Can you send the routing queue definition and the conditional skill group involved to your TAM Premkumar?

Thanks,
John Carnell
Director, Developer Engagement

Hi John
I have passed the requested details onto Premkumar.

Would it also help if I send out the TF log as well through him?

Regards
Nishant Tank

Hi Nishant,

A couple of quick questions.

  1. I am curious as to why you did not update the skill_groups?
  2. I noticed you are using modules to create your skill groups. Did you define two different module invocations
    and the first module call remove the skill_group from the array you were passing in and then in the second
    module call create the skill group. Was this done all in the same terraform run?
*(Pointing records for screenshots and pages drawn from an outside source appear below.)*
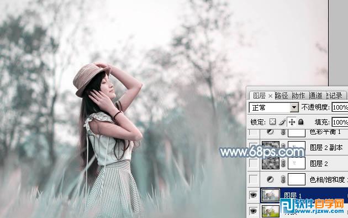
Task: Click the mask link icon of 色相/饱和度 layer
Action: pyautogui.click(x=283, y=179)
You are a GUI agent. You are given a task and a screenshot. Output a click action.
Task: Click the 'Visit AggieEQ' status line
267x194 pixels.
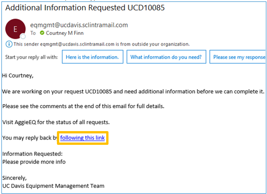point(56,122)
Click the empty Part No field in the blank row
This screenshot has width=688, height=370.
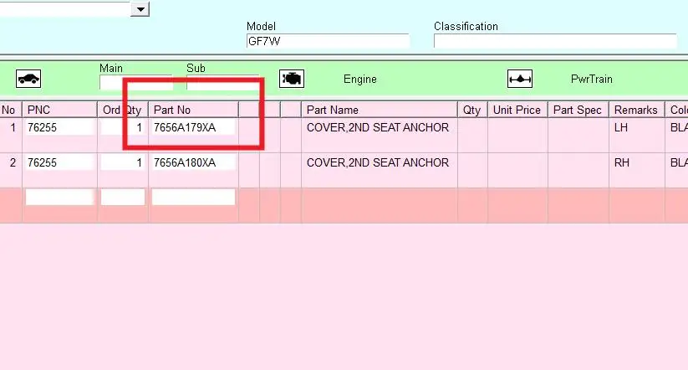[x=193, y=198]

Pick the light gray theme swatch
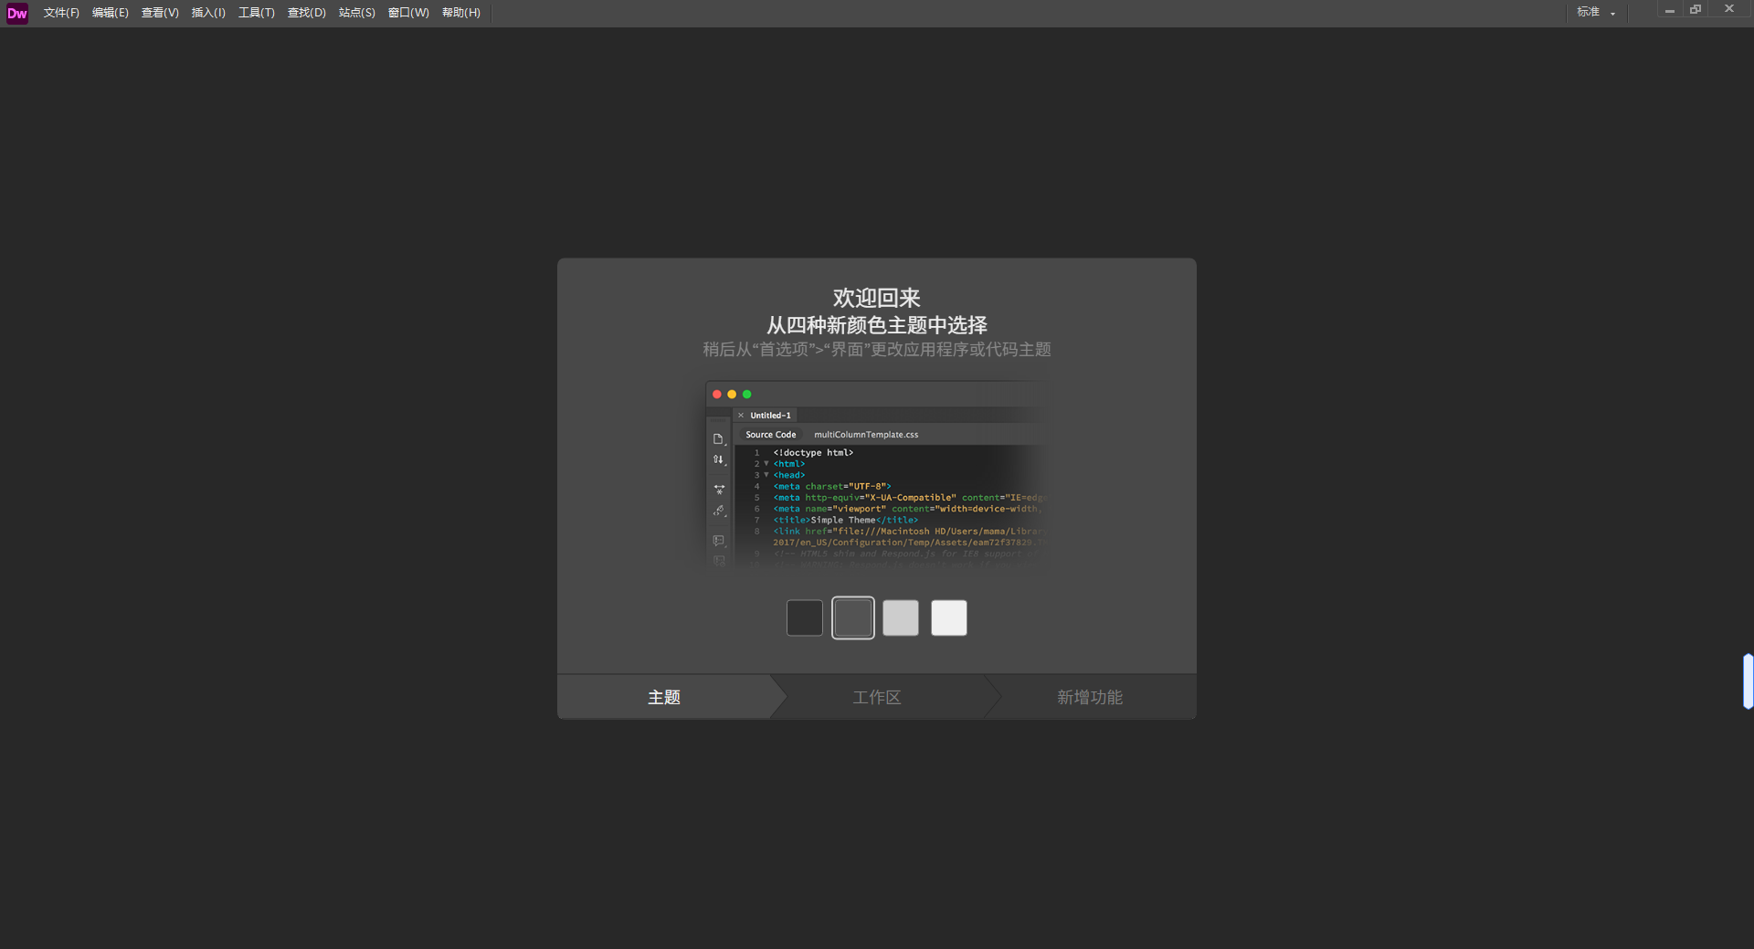(x=901, y=618)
For example, let's say I wrote a module to create a list of queues based on an array passed into it and then tried to do this:

module "classifier_queues1" {
  source                   = "./modules/queues"
  classifier_queue_names   = ["HSA"]
  classifier_queue_members = module.classifier_users.user_ids
}

Terraform would happily go and create the HSA queue.

Now later on you decided to delete and re-create the HSA queue by doing this

  source                   = "./modules/queues"
  classifier_queue_names   = []
  classifier_queue_members = module.classifier_users.user_ids
}

module "classifier_queues2" {
  source                   = "./modules/queues"
  classifier_queue_names   = ["HSA"]
  classifier_queue_members = module.classifier_users.user_ids
}

You are now creating a race condition because Terraform has two different module declarations with no dependency mechanism. When Terraform executes it builds its dependency graph and then hands over all items without dependencies to a pool of go routines because there is no established graph.

I suspect this is the case because I see two different objects with the same name being created and deleted in the plan. I looked through the Schema definitions and we don't create and re-create skillgroups via destroy and recreate on any of the attributes in the schema definition.

This is not a problem in the CX as Code resource. From what I can see in the log messages you are spinning up two different "resources" (e.g. modules) that are trying to manage the same group of projects Terraform happily executes them because there is no dependency between the modules.

Modules using a for..loop are a great way of enforcing consistency when you are creating objects, updating, or deleting objects en masse. However, it sounds like you needed to change the skill expression group that was going to be different than all of the other ones and since it was in a module you had no way of easily updating it. In that case, you would need to manually remove the object from the terraform state via a terraform rm command and then import it as a separate resource into your project using a terraform import command and then make your changes.

Thanks,
John Carnell
Director, Developer Engagement

John
You are right in observing that while changing the Skill Group definition, we are effectively creating it as a different resource.
Our skill groups are categorized into different arrays that get passed to a dedicated resource that uses a for...each loop to create and update the skill groups.
In this case, the definition of a few queues changed, such that the skillgroups were removed from 1 array and added into another.

My ask in this scenario was, is it possible for terraform to be setup such that it first deletes objects if there are any to be deleted and then do the creation.

Looking at your detailed analysis, it seems that may not be possible. If so, only alternative is that we recognize whenever such a requirement is received and inform the business that a disruption should be expected in such scenarios.

Regards
Nishant Tank

This topic was automatically closed 30 days after the last reply. New replies are no longer allowed.